▶ **Task to complete**: Print, exactly and with no pictures, the line containing "You are a GUI" and each line after it to the end of the entries below.

** Opening Dataset records block **

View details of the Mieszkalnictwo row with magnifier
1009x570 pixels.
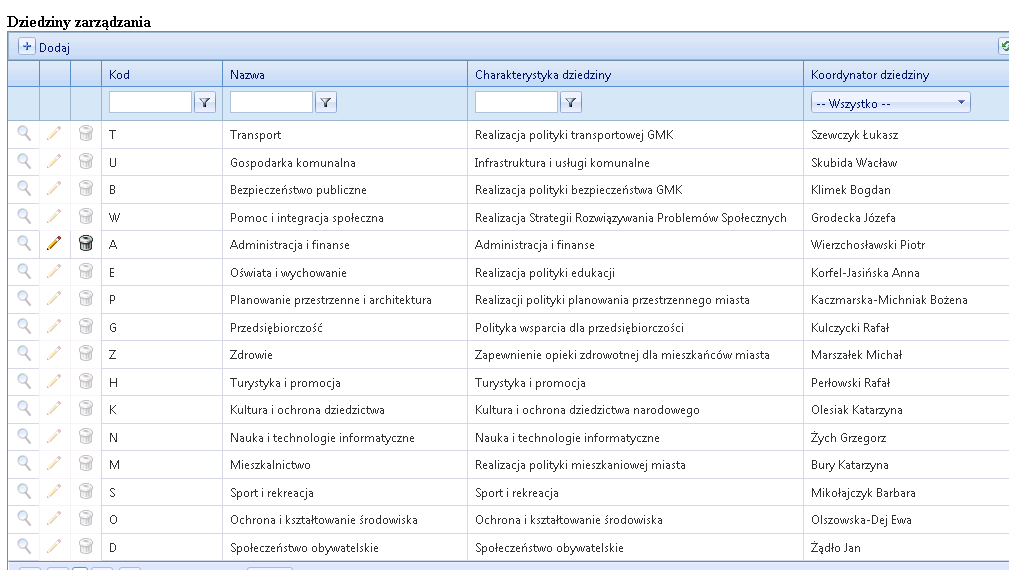click(x=24, y=463)
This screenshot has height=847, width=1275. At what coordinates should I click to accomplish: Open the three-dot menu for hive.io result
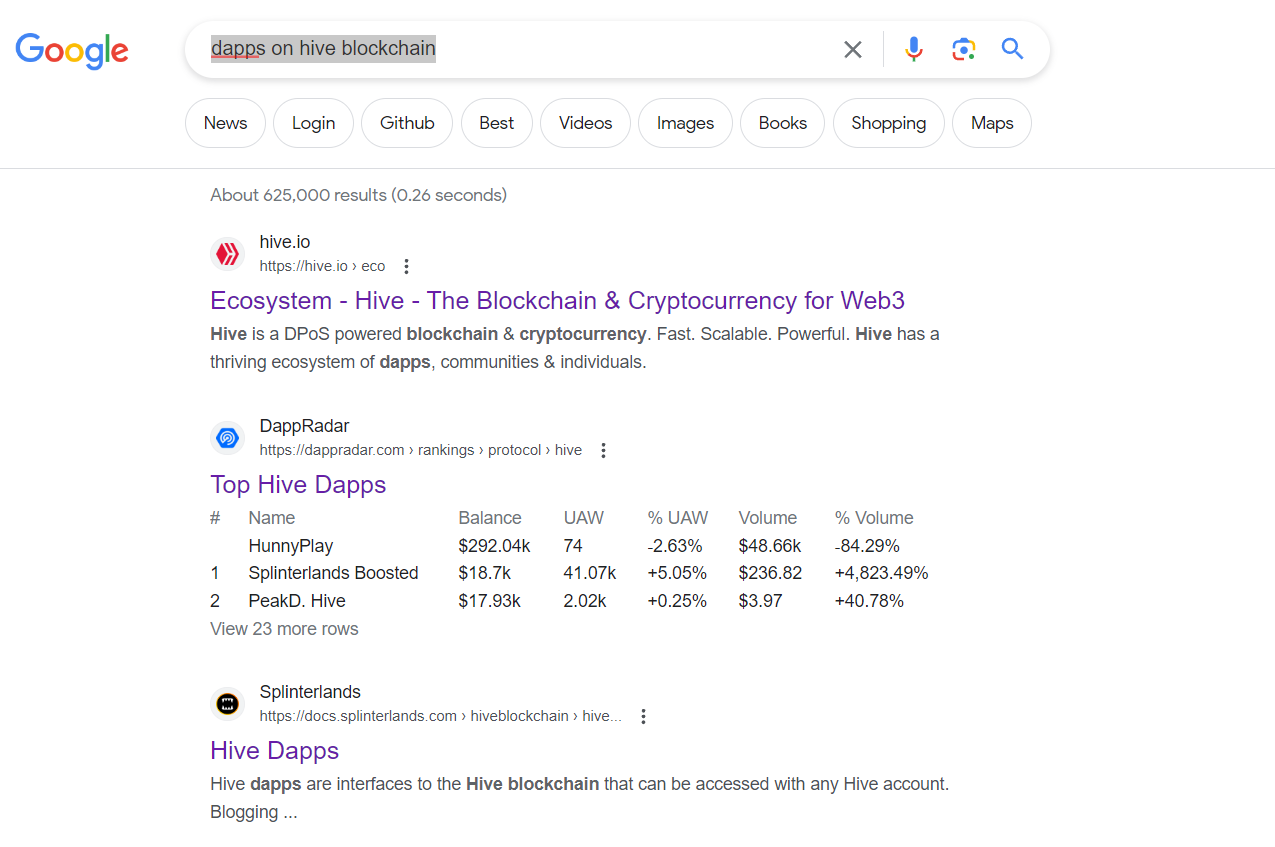[x=406, y=266]
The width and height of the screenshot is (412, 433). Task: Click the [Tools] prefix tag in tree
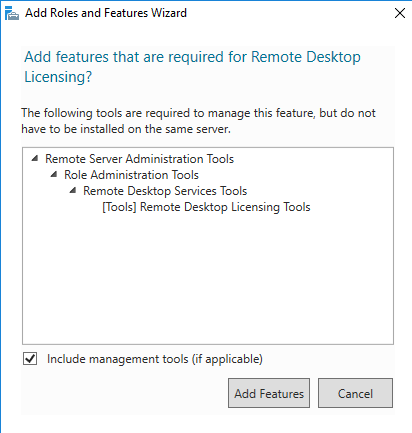119,207
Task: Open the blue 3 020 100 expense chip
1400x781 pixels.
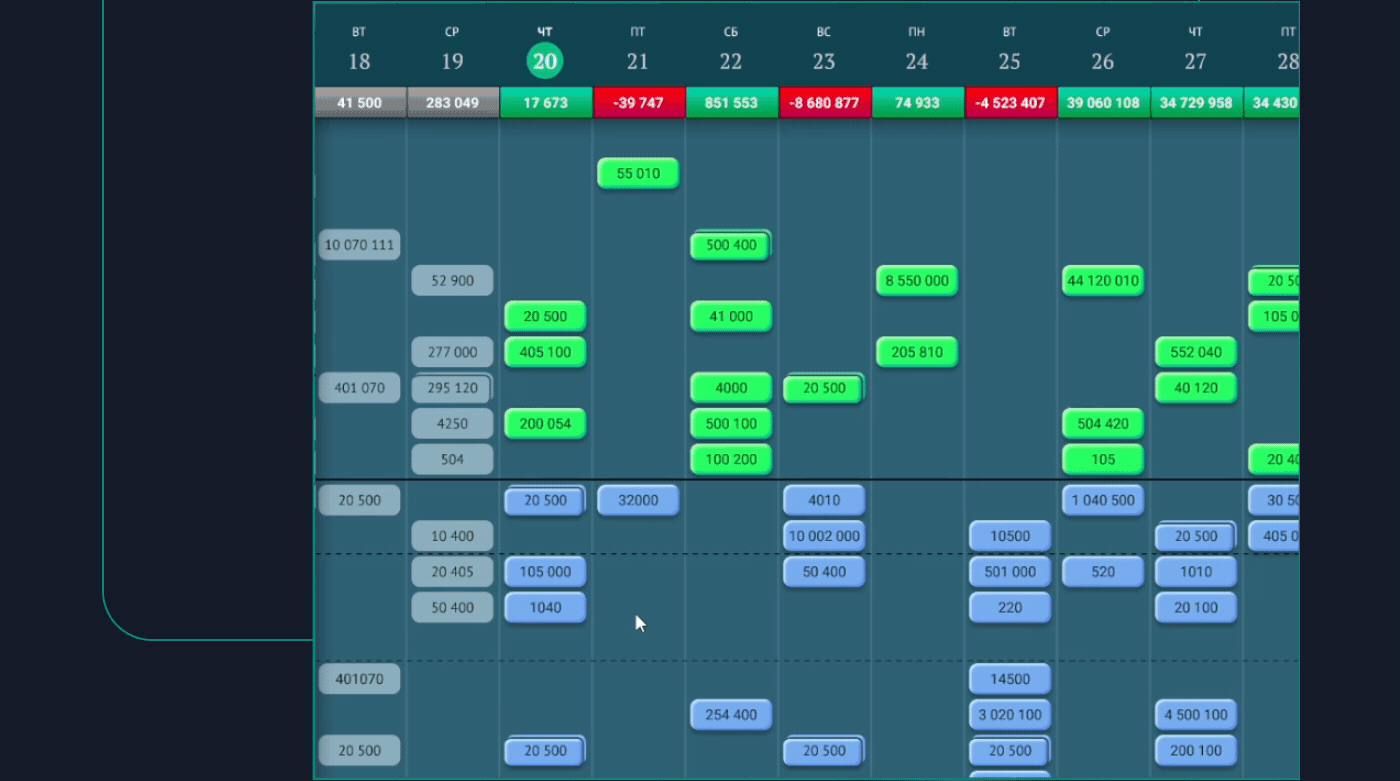Action: click(x=1009, y=715)
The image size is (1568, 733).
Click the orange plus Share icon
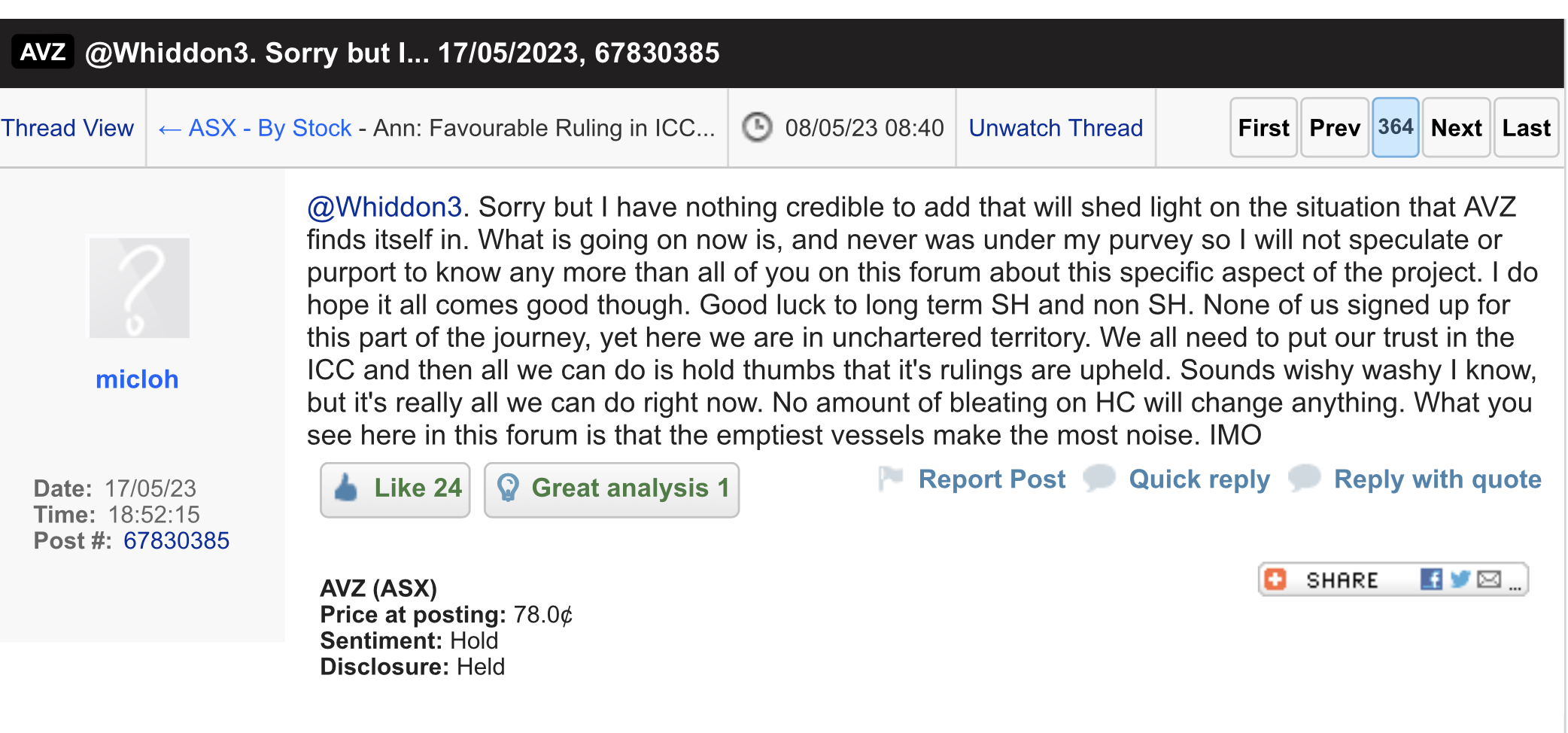click(1275, 579)
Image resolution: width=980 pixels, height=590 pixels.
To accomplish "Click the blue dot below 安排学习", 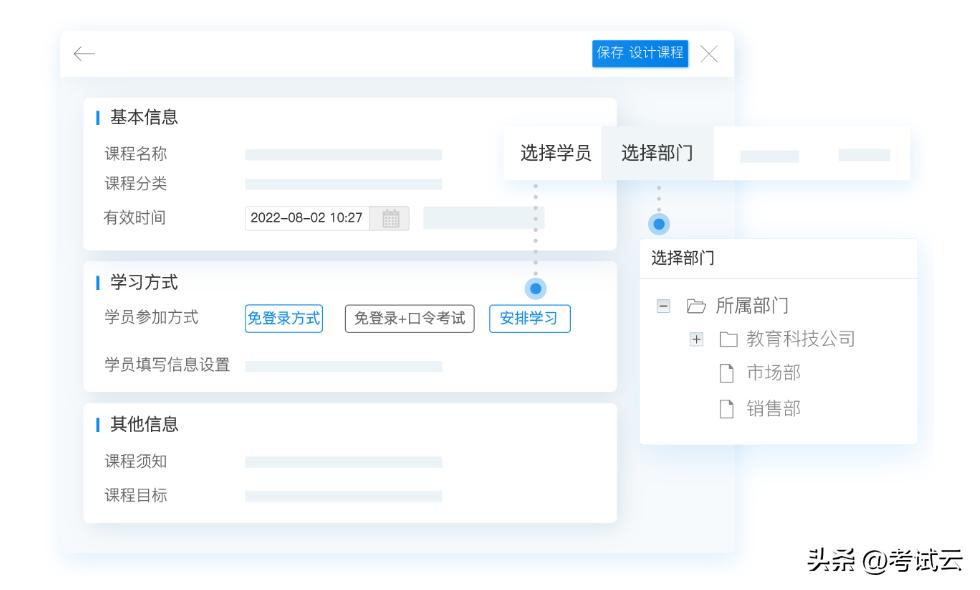I will pos(537,288).
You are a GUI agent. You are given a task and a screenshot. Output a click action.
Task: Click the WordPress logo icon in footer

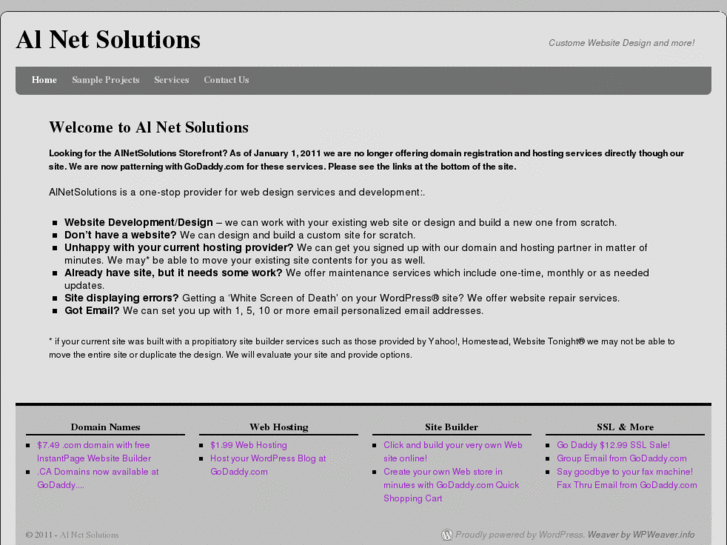point(446,534)
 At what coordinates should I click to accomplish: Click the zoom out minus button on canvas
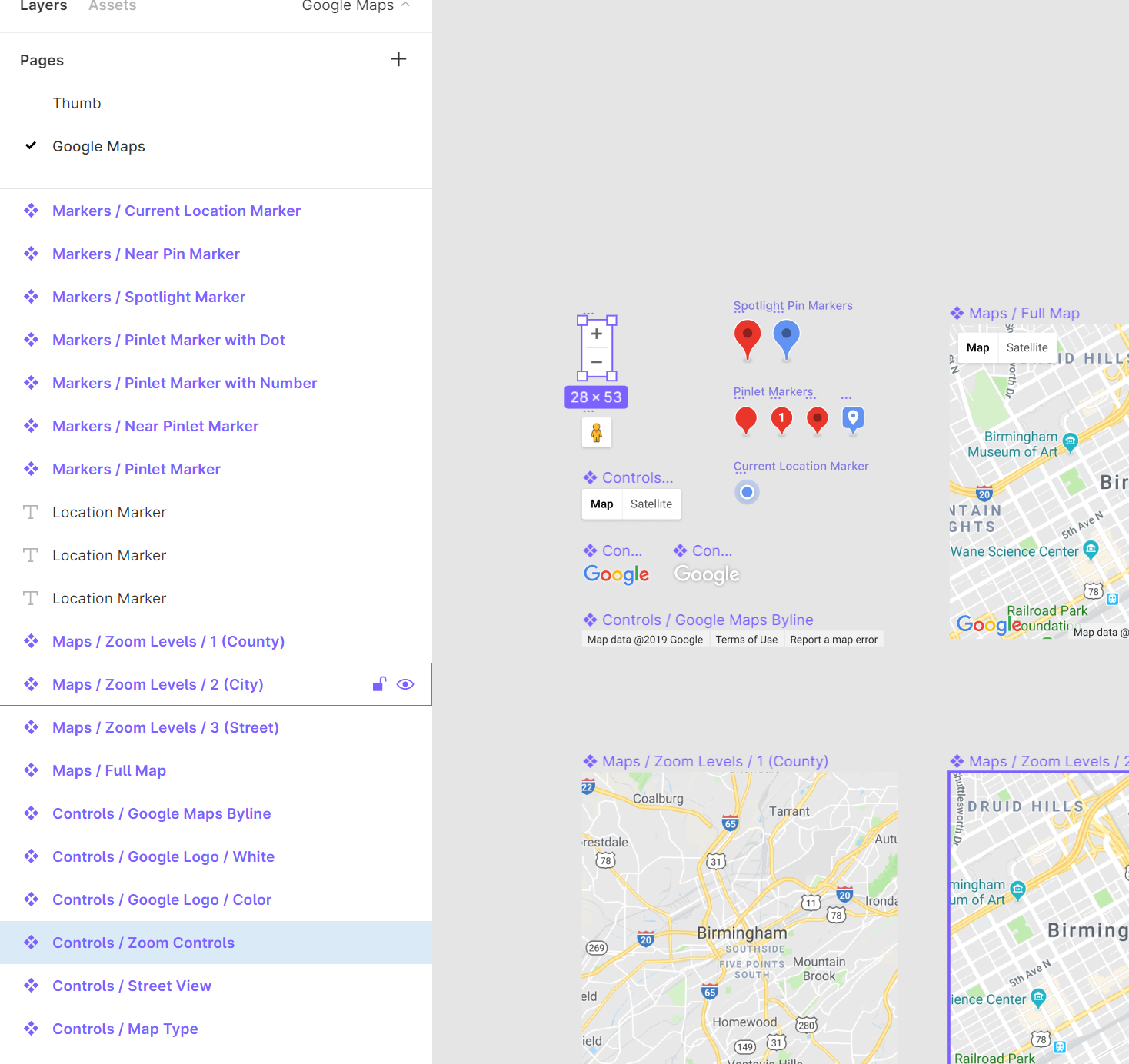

** Closing Dataset records block **

▶ **Result**:
You are a GUI agent. You are given a task and a screenshot. Output a click action.
Task: Click the WordPress logo icon in footer

point(446,534)
 At what coordinates should I click to accomplish: Click the zoom out minus button on canvas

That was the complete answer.